2016 on track to becoming world’s warmest year

2016 is likely to beat 2015 as the world’s warmest year, according to WMO’s preliminary data

Insurance News

By Mina Martin

This year will pass the mark set by 2015 as the warmest year on record globally, according to the World Meteorological Organization’s (WMO) provisional statement on the status of the global climate in 2016, it has been reported.

WMO said temperatures for the first nine months of the year were 1.2C above pre-industrial levels, and were 0.88 above the 1961-90 average.

With a couple of months to ago until the end of the year, the preliminary analysis of the October data indicated that 2016 is very much on track to beat the 2015 record, which also surpassed the previous year’s high mark, the report said.

“Another year. Another record. The high temperatures we saw in 2015 are set to be beaten in 2016,” said Petteri Taalas, WMO secretary-general.
“In parts of Arctic Russia, temperatures were 6C to 7C above the long-term average. Many other Arctic and sub-Arctic regions in Russia, Alaska, and north-west Canada were at least 3C above average. We are used to measuring temperature records in fractions of a degree, and so this is different,” said Taalas.
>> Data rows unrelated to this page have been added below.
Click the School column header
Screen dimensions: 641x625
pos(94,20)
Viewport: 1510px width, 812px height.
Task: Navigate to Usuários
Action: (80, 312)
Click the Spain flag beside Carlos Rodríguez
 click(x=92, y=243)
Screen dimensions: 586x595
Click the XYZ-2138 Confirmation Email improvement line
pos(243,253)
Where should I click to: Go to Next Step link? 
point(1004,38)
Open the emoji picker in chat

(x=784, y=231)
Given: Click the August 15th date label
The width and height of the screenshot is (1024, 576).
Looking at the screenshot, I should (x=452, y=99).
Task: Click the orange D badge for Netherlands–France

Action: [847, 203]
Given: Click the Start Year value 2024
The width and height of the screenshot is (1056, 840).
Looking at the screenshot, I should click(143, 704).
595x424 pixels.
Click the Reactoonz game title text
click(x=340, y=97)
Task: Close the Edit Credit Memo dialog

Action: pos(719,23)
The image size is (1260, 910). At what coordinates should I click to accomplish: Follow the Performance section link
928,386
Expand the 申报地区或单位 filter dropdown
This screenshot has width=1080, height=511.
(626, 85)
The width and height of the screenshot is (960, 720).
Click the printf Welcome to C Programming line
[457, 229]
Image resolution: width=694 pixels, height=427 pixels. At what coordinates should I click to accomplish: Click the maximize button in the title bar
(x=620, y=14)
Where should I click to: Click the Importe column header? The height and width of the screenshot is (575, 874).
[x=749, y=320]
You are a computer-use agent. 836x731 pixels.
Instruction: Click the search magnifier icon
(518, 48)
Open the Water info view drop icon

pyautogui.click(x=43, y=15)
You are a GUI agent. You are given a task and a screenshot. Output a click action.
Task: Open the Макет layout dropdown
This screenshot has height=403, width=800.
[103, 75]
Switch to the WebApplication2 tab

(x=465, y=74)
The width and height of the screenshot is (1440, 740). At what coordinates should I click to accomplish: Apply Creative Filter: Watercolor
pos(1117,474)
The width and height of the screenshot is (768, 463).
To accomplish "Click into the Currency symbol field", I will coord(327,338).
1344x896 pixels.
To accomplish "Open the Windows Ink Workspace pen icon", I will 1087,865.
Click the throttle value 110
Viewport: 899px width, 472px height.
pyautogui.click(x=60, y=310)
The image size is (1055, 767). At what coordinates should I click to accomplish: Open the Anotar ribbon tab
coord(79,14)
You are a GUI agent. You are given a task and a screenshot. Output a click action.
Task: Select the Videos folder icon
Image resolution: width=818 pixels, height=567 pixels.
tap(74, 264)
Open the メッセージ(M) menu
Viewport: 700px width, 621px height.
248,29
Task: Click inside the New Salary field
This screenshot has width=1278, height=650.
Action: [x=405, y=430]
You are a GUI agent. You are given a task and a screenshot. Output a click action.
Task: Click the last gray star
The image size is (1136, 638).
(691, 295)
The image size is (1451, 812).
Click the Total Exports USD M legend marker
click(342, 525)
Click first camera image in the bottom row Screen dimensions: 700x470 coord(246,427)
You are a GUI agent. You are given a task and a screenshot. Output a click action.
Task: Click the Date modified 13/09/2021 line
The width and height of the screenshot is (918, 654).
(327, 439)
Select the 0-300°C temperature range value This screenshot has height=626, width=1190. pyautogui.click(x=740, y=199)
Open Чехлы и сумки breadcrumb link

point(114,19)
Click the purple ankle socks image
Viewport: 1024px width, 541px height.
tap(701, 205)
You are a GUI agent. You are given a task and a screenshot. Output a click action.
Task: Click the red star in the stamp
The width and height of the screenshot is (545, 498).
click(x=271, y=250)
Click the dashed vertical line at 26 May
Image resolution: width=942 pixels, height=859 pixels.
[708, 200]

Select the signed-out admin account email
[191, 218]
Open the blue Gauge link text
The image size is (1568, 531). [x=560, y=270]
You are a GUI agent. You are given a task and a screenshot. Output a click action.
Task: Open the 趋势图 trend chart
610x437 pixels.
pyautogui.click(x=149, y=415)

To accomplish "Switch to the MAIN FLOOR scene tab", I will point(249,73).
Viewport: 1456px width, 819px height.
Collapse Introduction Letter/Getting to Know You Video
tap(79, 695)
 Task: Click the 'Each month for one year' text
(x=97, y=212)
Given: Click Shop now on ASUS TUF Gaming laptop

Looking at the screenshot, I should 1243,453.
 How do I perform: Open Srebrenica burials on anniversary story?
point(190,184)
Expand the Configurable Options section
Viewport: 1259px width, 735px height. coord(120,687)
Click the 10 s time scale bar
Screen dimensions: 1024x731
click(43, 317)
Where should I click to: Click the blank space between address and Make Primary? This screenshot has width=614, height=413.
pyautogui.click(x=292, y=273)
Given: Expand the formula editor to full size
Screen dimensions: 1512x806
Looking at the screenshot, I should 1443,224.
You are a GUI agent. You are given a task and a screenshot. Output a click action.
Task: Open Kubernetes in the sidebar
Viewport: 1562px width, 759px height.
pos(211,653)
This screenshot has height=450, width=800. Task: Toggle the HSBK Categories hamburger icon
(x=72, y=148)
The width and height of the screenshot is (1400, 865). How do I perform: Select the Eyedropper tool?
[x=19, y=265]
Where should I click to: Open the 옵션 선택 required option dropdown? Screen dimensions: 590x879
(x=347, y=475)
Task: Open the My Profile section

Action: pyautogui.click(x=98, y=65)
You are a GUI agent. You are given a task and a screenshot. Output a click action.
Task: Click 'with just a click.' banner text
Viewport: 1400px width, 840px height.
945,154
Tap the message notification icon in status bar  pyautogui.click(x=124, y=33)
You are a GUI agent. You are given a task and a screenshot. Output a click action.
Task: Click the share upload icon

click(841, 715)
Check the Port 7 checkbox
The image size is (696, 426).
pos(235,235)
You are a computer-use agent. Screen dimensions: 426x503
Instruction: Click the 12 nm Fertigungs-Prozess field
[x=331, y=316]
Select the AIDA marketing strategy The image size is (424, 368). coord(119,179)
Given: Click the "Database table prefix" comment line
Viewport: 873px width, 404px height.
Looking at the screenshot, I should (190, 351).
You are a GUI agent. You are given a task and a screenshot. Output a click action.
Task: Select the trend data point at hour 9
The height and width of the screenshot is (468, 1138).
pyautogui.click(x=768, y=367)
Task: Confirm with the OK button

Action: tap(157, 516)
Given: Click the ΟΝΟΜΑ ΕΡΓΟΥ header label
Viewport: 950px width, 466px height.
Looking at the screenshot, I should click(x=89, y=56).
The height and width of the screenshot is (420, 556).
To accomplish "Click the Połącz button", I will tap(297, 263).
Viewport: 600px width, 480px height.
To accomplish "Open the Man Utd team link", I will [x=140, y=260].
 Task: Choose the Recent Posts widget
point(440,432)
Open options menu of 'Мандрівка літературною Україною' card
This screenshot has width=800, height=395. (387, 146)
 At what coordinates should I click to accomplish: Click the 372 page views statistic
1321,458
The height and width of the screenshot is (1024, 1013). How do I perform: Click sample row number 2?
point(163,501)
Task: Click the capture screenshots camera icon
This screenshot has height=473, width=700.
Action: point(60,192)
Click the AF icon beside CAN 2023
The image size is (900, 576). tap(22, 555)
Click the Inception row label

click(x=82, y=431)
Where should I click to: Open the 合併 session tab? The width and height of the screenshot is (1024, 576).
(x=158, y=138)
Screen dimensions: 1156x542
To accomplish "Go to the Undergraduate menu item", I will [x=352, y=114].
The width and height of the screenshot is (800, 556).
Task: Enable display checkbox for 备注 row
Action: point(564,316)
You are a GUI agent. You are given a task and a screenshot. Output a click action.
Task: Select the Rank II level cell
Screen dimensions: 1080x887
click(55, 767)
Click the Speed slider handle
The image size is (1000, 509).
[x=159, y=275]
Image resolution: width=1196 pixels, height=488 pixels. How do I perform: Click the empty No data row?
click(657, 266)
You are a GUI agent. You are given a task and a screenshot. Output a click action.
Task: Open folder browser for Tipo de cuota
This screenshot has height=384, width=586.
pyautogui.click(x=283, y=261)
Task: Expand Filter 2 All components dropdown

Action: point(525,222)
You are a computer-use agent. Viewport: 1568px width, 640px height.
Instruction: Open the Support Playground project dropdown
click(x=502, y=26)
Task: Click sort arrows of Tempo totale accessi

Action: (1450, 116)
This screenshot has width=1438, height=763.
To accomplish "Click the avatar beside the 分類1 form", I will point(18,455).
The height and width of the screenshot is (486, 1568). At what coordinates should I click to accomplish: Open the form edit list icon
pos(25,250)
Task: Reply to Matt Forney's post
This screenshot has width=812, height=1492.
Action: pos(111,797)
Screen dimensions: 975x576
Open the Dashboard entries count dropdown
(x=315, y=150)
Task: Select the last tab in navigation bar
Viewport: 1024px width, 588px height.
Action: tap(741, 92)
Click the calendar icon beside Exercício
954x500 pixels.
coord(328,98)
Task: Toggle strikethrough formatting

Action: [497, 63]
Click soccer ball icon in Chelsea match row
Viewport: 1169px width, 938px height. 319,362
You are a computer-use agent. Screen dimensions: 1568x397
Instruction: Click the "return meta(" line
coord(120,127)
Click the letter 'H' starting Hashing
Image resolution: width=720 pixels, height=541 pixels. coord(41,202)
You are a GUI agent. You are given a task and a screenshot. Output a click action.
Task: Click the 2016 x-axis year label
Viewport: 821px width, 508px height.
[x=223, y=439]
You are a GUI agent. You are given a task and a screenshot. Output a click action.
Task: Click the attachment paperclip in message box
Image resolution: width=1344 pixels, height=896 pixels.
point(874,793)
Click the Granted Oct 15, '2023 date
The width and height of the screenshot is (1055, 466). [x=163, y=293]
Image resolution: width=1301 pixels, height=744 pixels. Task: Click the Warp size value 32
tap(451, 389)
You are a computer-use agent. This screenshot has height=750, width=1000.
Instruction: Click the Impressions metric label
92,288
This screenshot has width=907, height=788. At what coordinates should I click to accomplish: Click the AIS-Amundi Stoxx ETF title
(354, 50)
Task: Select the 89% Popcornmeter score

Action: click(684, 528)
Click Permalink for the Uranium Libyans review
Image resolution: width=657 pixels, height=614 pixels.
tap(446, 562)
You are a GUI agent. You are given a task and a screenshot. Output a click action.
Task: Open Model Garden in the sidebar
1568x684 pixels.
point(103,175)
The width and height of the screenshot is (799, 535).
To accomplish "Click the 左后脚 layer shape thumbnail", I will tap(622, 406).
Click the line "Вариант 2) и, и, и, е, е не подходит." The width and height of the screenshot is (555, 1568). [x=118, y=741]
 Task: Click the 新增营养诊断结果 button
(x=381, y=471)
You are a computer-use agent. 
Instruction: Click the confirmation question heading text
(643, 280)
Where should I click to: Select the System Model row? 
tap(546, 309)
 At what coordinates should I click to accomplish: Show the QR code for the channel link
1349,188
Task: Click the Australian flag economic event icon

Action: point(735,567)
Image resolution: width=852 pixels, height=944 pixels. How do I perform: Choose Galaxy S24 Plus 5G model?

The report has also revealed that other long-term climate change indicators are also breaking records, including this year’s increase in the amounts of greenhouse gases in the atmosphere and the continuous melting of the Arctic sea ice and the Greenland ice sheet, BBC said.

Experts believe that the El Nino weather phenomenon contributed to the warming in 2015 and 2016, quantifying it as roughly 0.2 of a degree. They identified the accumulation of greenhouse gases, however, as the significant source of the bulk of the warming. The impacts of said warming, experts noted, are being widely felt.

“Because of climate change, the occurrence and impact of extreme events has risen,” said Taalas.

“Once in a generation' heatwaves and flooding are becoming more regular. Sea level rise has increased exposure to storm surges associated with tropical cyclones,” he said.

Scientists asserted the reality of climate change as shown by increasing evidence.

Dr Peter Stott, who leads the climate attribution team at the UK Met Office, said: “We are seeing the impacts of climate change on extreme weather.

“One degree may sound a relatively small number but in the context of such a stable climate that we’ve had over the past millennia, and the rapidity of that warming, we are seeing this real world evidence that doesn’t come from a model or a projection.”